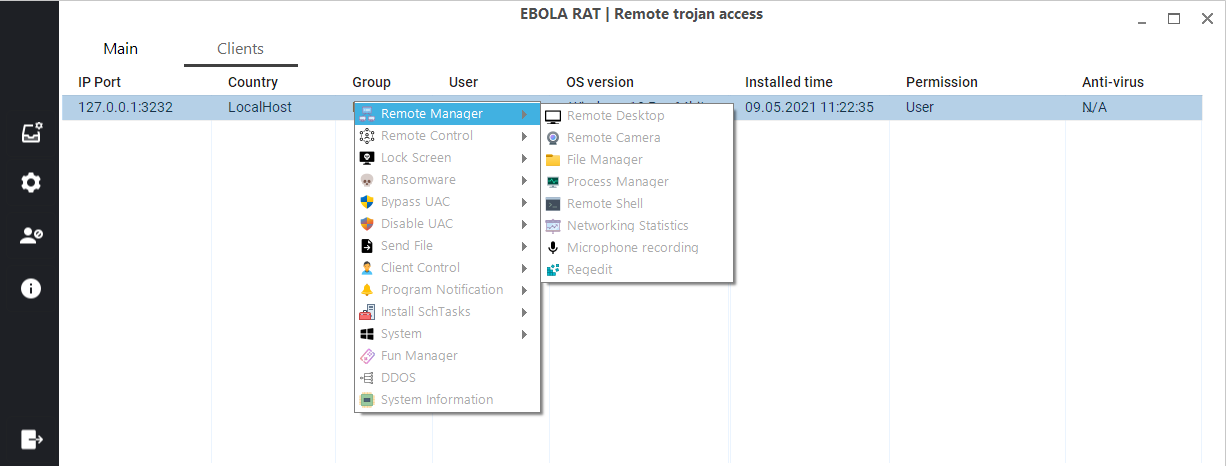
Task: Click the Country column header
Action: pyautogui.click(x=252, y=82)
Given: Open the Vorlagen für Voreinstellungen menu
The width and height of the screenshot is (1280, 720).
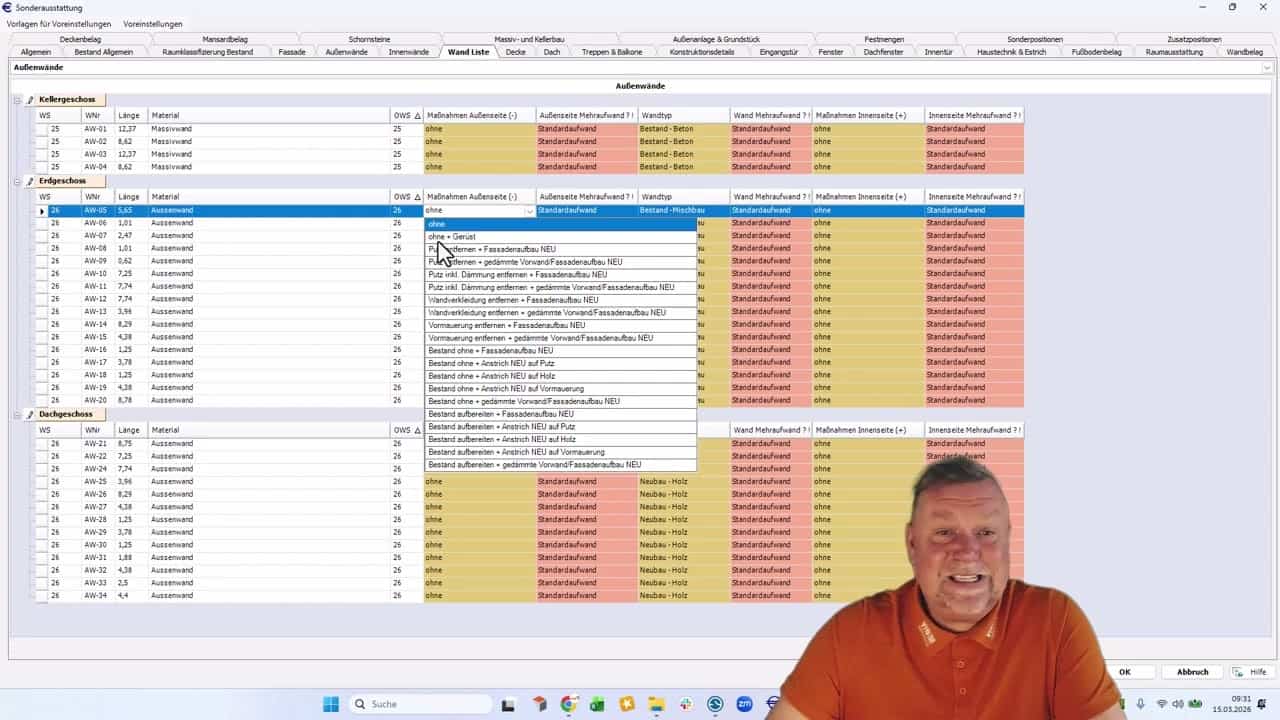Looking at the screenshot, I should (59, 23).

___

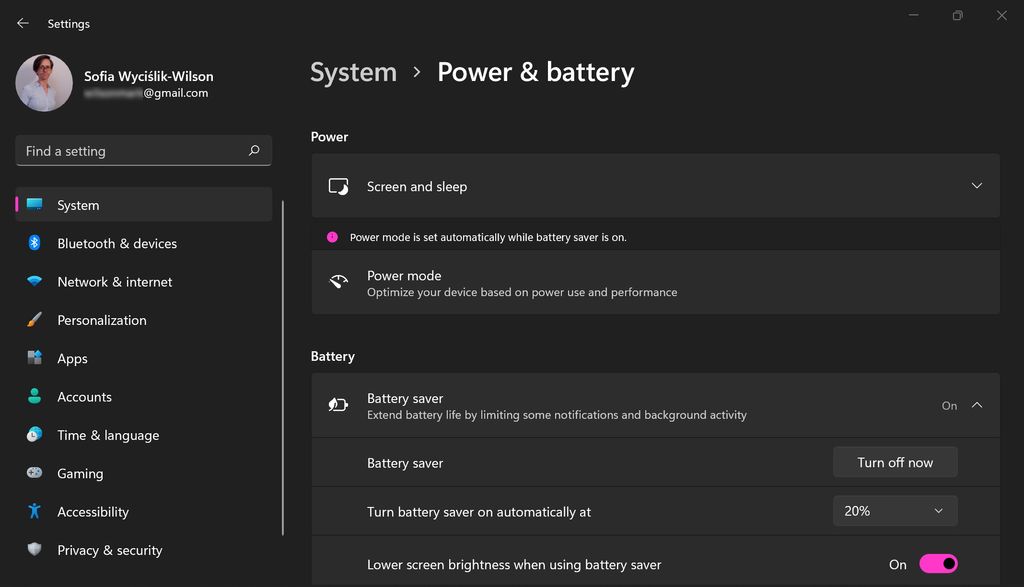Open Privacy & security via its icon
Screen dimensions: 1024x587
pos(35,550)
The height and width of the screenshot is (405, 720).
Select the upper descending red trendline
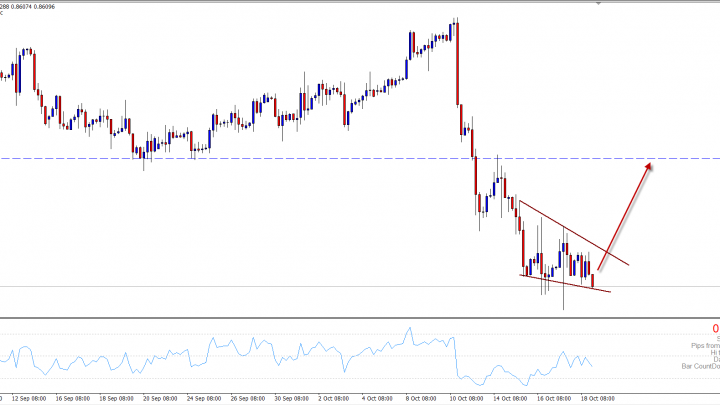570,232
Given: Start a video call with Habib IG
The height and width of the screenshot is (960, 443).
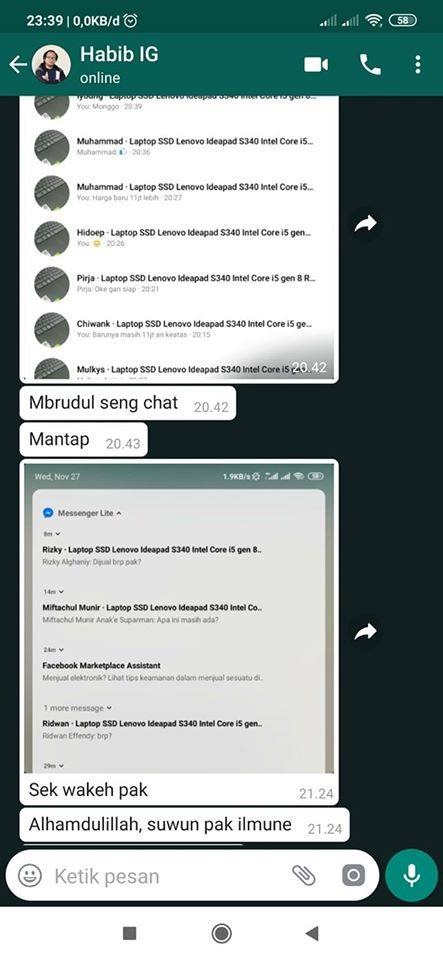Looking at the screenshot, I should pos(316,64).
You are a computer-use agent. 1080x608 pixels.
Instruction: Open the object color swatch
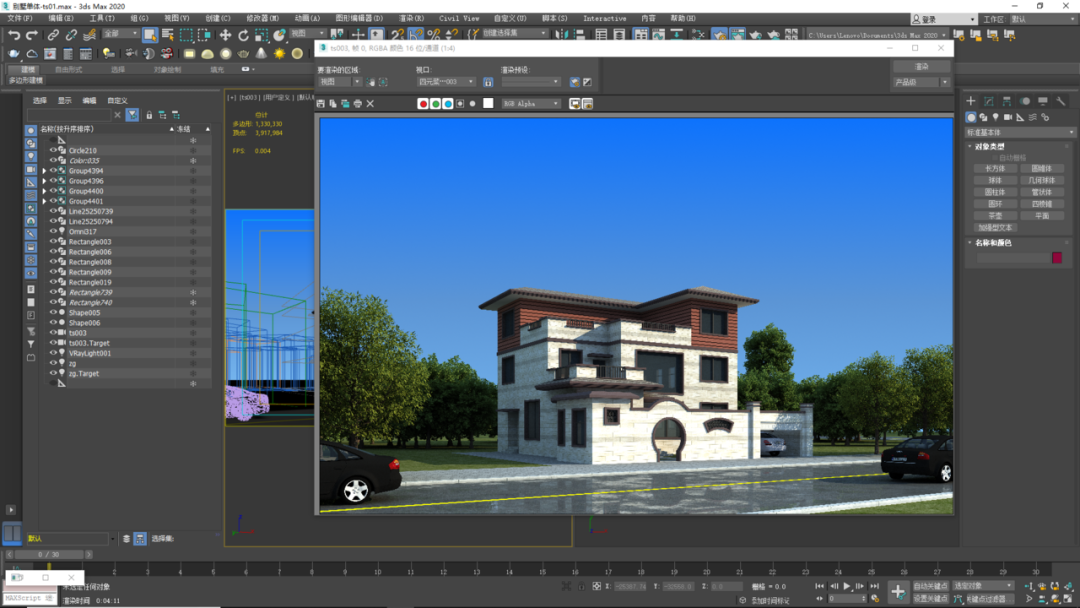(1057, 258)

___

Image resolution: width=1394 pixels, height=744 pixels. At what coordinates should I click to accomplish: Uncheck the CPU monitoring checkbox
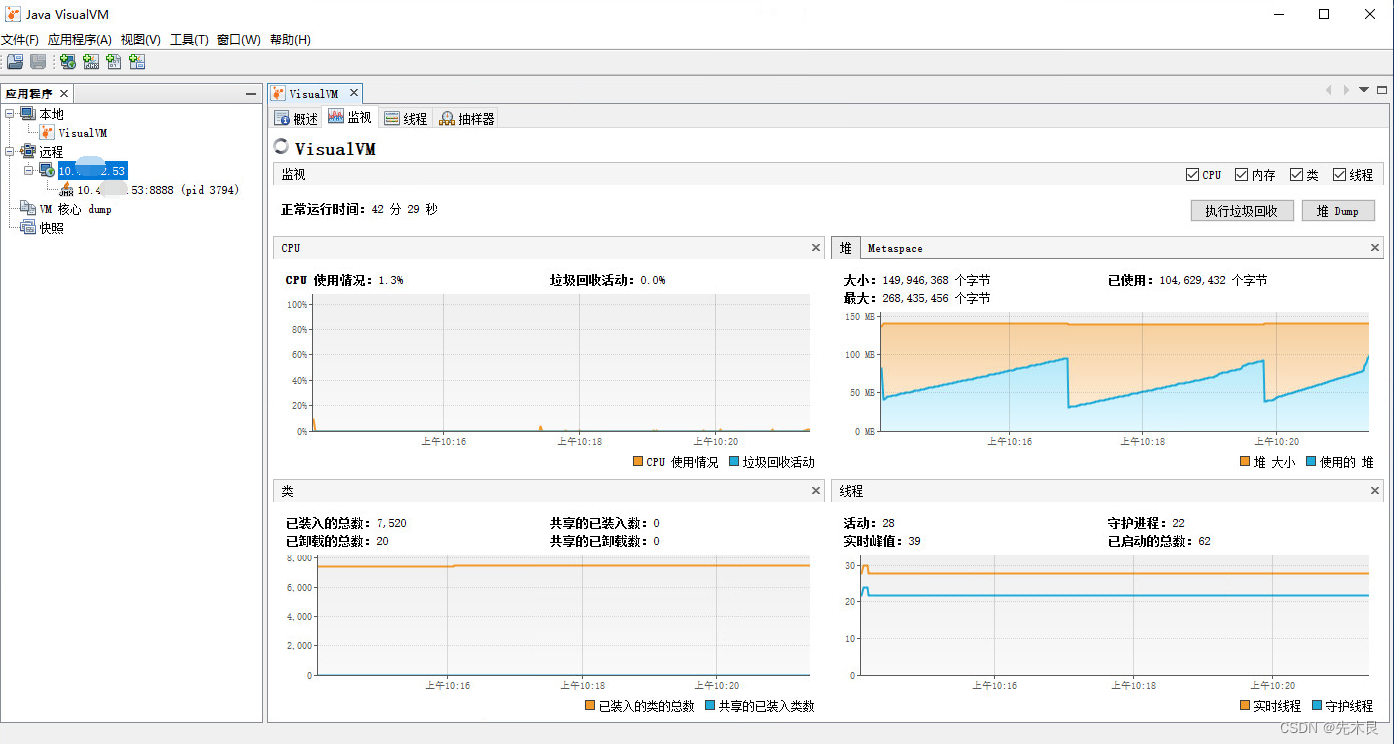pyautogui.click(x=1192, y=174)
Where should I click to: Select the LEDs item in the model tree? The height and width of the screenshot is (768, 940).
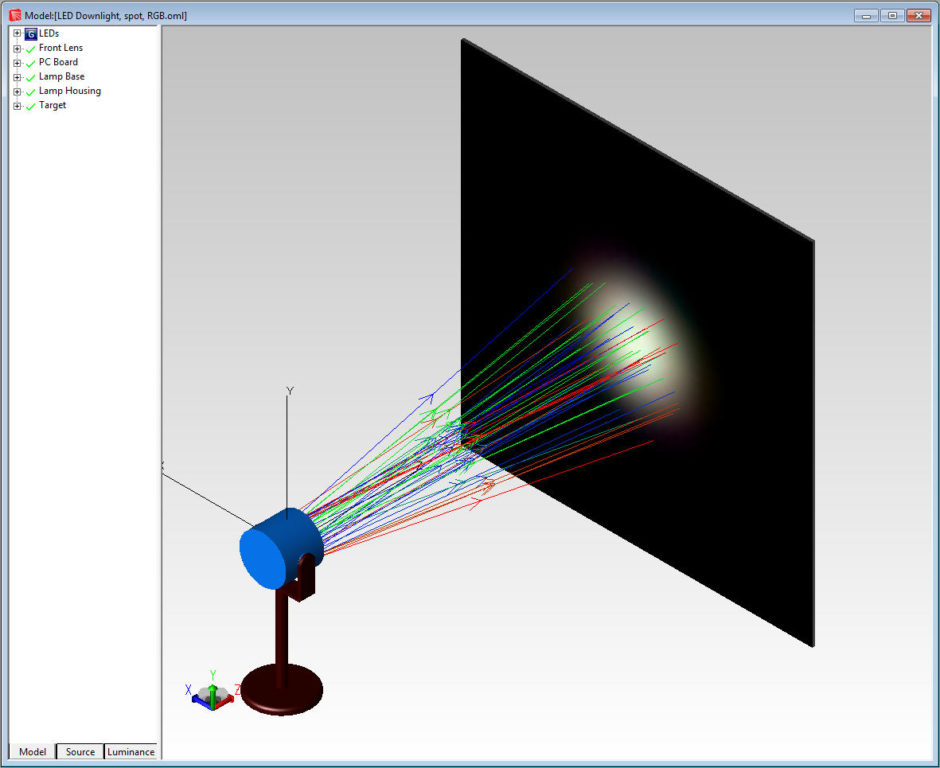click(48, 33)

___

— How to complete this task —
Scanning the listing, tally the lines with "Given" in them and state the number by itself.

— Response to the exercise —
2